[Start of Stored rows]

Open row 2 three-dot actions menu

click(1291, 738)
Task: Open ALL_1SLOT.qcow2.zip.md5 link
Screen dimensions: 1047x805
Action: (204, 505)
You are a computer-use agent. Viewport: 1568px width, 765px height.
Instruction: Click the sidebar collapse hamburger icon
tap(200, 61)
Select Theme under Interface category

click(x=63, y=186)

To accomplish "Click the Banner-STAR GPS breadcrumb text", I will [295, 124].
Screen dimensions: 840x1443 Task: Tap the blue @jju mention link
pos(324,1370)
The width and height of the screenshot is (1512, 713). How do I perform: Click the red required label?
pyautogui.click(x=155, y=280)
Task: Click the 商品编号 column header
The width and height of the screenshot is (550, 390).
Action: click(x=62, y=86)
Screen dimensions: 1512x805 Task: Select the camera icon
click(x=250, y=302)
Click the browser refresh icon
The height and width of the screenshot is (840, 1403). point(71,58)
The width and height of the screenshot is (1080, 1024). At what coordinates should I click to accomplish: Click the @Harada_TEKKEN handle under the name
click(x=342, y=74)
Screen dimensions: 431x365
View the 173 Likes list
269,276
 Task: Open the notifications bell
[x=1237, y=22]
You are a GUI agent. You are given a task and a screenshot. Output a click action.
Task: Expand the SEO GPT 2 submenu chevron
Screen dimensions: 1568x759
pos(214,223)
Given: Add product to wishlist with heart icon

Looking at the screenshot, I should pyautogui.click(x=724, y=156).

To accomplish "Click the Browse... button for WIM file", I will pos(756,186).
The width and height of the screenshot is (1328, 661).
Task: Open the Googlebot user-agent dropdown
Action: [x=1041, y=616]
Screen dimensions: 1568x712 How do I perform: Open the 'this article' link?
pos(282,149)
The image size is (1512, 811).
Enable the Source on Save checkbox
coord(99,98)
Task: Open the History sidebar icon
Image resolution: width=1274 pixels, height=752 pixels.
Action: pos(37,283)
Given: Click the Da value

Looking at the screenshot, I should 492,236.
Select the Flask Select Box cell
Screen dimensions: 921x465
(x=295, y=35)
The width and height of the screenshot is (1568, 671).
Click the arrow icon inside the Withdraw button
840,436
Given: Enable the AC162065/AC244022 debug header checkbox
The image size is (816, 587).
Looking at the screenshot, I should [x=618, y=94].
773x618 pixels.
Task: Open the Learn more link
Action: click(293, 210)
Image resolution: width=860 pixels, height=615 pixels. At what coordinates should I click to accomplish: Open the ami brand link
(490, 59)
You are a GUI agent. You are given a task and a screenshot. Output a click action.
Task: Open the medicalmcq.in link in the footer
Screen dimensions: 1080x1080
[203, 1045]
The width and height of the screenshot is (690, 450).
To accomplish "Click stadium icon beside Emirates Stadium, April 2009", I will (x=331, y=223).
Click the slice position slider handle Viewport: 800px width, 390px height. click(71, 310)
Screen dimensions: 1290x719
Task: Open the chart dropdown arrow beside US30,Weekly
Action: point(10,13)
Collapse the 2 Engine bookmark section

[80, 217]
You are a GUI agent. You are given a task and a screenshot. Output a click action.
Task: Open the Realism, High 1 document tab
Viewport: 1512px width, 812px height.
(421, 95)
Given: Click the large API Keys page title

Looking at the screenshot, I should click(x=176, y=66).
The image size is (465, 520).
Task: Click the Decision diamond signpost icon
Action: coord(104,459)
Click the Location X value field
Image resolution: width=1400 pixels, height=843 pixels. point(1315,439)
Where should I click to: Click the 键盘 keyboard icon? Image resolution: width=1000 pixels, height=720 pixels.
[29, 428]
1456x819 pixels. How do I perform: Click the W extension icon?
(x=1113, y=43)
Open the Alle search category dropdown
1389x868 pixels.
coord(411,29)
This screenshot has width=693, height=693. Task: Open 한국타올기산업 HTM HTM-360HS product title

[End of Stored rows]

Reproduce every item above verbatim, line for line.

Answer to the problem |
Open row 2 three-dot actions menu

click(1291, 738)
Task: Open ALL_1SLOT.qcow2.zip.md5 link
Screen dimensions: 1047x805
Action: (204, 505)
You are a computer-use agent. Viewport: 1568px width, 765px height.
Instruction: Click the sidebar collapse hamburger icon
tap(200, 61)
Select Theme under Interface category

click(x=63, y=186)

To accomplish "Click the Banner-STAR GPS breadcrumb text", I will [295, 124].
Screen dimensions: 840x1443 Task: Tap the blue @jju mention link
pos(324,1370)
The width and height of the screenshot is (1512, 713). How do I perform: Click the red required label?
pyautogui.click(x=155, y=280)
Task: Click the 商品编号 column header
The width and height of the screenshot is (550, 390).
Action: click(x=62, y=86)
Screen dimensions: 1512x805 Task: Select the camera icon
click(x=250, y=302)
Click the browser refresh icon
The height and width of the screenshot is (840, 1403). point(71,58)
The width and height of the screenshot is (1080, 1024). At what coordinates should I click to accomplish: Click the @Harada_TEKKEN handle under the name
click(x=342, y=74)
Screen dimensions: 431x365
View the 173 Likes list
269,276
 Task: Open the notifications bell
[x=1237, y=22]
You are a GUI agent. You are given a task and a screenshot. Output a click action.
Task: Expand the SEO GPT 2 submenu chevron
Screen dimensions: 1568x759
pos(214,223)
Given: Add product to wishlist with heart icon

Looking at the screenshot, I should pyautogui.click(x=724, y=156).

To accomplish "Click the Browse... button for WIM file", I will pos(756,186).
The width and height of the screenshot is (1328, 661).
Task: Open the Googlebot user-agent dropdown
Action: [x=1041, y=616]
Screen dimensions: 1568x712 How do I perform: Open the 'this article' link?
pos(282,149)
The image size is (1512, 811).
Enable the Source on Save checkbox
coord(99,98)
Task: Open the History sidebar icon
Image resolution: width=1274 pixels, height=752 pixels.
Action: pos(37,283)
Given: Click the Da value

Looking at the screenshot, I should 492,236.
Select the Flask Select Box cell
Screen dimensions: 921x465
(x=295, y=35)
The width and height of the screenshot is (1568, 671).
Click the arrow icon inside the Withdraw button
840,436
Given: Enable the AC162065/AC244022 debug header checkbox
The image size is (816, 587).
Looking at the screenshot, I should [x=618, y=94].
773x618 pixels.
Task: Open the Learn more link
Action: click(293, 210)
Image resolution: width=860 pixels, height=615 pixels. At what coordinates should I click to accomplish: Open the ami brand link
(490, 59)
You are a GUI agent. You are given a task and a screenshot. Output a click action.
Task: Open the medicalmcq.in link in the footer
Screen dimensions: 1080x1080
[203, 1045]
The width and height of the screenshot is (690, 450).
To accomplish "Click stadium icon beside Emirates Stadium, April 2009", I will (x=331, y=223).
Click the slice position slider handle Viewport: 800px width, 390px height. click(71, 310)
Screen dimensions: 1290x719
Task: Open the chart dropdown arrow beside US30,Weekly
Action: point(10,13)
Collapse the 2 Engine bookmark section

[80, 217]
You are a GUI agent. You are given a task and a screenshot. Output a click action.
Task: Open the Realism, High 1 document tab
Viewport: 1512px width, 812px height.
(421, 95)
Given: Click the large API Keys page title

Looking at the screenshot, I should click(x=176, y=66).
The image size is (465, 520).
Task: Click the Decision diamond signpost icon
Action: coord(104,459)
Click the Location X value field
Image resolution: width=1400 pixels, height=843 pixels. point(1315,439)
Where should I click to: Click the 键盘 keyboard icon? Image resolution: width=1000 pixels, height=720 pixels.
[29, 428]
1456x819 pixels. How do I perform: Click the W extension icon?
(x=1113, y=43)
Open the Alle search category dropdown
1389x868 pixels.
coord(411,29)
This screenshot has width=693, height=693. Task: Open 한국타올기산업 HTM HTM-360HS product title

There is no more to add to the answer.